Great Britain’s women celebrated the opening of the 7,000 capacity arena in style last month with a thrilling 22-20 victory over All African Games champions Angola, in the first game of the London Handball Cup, a test event for the London 2012 Olympics.

The atmosphere inside the copper-clad venue was unbelievable and the reaction to that vital goal shows you how far the sport has come for Britain’s women.

After that opening win, the Brits lost out 31-23 to old foes Austria before being defeated 22-17 by Slovakia, meaning they finished last out of the six participants.

Despite their final finish in the event, Paul Goodwin, the chief executive of British Handball, says that their continued progress shows how bright the future is for the sport, and he is confident that they can achieve their target of a top-eight finish at the 2012 Games.

“We are satisfied that we are on track to achieve our target but in this period before the Olympics we need more international experience.
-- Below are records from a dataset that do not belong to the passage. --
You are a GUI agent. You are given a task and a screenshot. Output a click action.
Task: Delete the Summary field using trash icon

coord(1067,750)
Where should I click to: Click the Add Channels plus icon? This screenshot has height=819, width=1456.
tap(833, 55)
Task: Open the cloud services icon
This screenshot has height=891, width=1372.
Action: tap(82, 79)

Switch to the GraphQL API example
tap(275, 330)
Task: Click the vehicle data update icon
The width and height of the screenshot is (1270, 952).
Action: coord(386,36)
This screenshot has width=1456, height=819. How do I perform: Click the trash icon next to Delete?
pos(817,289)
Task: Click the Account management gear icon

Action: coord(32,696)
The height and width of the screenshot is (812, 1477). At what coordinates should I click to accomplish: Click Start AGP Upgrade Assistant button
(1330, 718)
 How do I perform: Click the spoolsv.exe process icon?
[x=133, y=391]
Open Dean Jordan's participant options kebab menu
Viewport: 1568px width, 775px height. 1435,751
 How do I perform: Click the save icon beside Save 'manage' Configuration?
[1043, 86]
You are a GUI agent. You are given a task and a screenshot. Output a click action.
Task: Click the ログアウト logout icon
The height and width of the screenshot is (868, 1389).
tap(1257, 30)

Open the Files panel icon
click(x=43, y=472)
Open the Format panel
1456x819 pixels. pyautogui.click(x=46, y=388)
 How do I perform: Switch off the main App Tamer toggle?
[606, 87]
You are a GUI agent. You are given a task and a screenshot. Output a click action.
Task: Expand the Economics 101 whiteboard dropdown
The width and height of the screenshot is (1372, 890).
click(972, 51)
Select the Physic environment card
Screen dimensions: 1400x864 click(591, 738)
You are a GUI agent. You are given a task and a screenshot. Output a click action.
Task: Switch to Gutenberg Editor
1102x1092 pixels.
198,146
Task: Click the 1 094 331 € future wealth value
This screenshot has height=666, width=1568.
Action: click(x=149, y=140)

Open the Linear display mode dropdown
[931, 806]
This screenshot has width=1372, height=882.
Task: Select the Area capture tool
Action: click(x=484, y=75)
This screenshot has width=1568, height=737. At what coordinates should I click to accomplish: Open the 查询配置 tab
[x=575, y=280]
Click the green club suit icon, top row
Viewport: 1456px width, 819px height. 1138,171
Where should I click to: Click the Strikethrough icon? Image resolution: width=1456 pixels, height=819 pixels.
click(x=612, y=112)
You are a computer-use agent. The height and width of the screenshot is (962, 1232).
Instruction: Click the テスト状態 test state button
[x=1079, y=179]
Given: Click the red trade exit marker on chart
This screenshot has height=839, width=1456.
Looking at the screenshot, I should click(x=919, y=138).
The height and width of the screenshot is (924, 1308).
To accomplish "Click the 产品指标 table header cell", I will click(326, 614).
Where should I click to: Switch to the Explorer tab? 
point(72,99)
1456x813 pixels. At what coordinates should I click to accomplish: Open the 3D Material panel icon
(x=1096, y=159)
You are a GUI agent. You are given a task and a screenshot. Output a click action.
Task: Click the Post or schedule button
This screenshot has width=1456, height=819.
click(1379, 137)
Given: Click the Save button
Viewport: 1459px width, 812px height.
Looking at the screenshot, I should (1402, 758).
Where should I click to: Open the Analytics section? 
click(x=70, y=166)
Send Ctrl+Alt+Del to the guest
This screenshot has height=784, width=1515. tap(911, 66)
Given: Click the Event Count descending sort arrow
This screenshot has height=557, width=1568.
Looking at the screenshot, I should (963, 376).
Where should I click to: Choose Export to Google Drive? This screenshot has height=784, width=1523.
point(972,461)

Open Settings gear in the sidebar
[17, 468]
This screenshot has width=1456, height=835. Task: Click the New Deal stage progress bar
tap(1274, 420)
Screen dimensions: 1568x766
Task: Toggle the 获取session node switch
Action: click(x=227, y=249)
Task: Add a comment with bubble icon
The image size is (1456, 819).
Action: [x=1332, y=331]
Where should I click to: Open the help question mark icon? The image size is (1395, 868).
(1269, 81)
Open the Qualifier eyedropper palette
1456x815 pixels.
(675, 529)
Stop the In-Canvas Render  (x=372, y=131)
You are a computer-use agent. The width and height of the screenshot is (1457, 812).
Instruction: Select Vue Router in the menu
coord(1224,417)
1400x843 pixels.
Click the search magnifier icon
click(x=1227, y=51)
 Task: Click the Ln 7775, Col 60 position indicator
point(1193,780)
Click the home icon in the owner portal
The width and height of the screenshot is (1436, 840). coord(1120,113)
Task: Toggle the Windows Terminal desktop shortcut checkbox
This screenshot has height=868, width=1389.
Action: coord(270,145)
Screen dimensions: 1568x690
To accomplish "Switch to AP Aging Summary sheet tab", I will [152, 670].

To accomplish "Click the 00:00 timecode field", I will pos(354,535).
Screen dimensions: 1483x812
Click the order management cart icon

We are never complacent and know that we have a tough challenge ahead of us.

“It would be foolish of anyone to think that you can beat the rest of the world from a standing start. Our improving results in international competitions have made other teams sit up and take notice.

“We plan to be competitive on improving results in international competitions and are looking to build on these foundations for future international success.”

It was in its formative stages under a decade ago, with exhaustive trials held in search of a squad ready to take Great Britain on the handball highway directly to the London 2012 Olympics.

The hopeful Olympians were whittled down from thousands to a lucky few, and with no professional league in the UK, some were sent to training camps in Denmark to hone their talents in the country which invented the indoor version of the sport back in the 1940s.

Part of this process included the setting up of the highly-publicised Sporting Giants campaign by UK Sport, which scoured the ranks for tall athletes wanting to switch sports to handball, rowing or volleyball.

This search produced some good results with current players include Kathryn Fudge and Laura Innes finding their way into the sport through this campaign.

Just when it looked like things could only get better for the sport, they were dealt a cruel blow in 2009. In order to address a £79 million shortfall in government funding, the sport’s funding was chopped in half from £2.9 million to £1.4 million for the period running up to 2013.

As a result the scheme set up in Denmark was closed and players were forced to try and find contracts with clubs around Europe, so that they could make end meets.

The make-up of Britain’s squad is best described as cosmopolitan, with players of Italian, German, Swiss and French descent helping to shape Britain’s quest for Olympic medals.

A lack of a completely British born and bred side has received some criticism, but the relative size of the sport to others means that they have a smaller pool of players to draw upon.

But Goodwin believes that the multi-cultural make up of the group shouldn’t necessarily be viewed as a bad thing.

“In this day and age I find it quite incredible that anyone should judge someone by their name or accent,” he said.

“There are millions of people on the streets of Britain who have a British passport but are not called Brown, Smith or Jones.

“Our athletes are so proud to pull on a GB shirt that they have given up good jobs and put their education on hold for the opportunity to represent us at the Olympics.”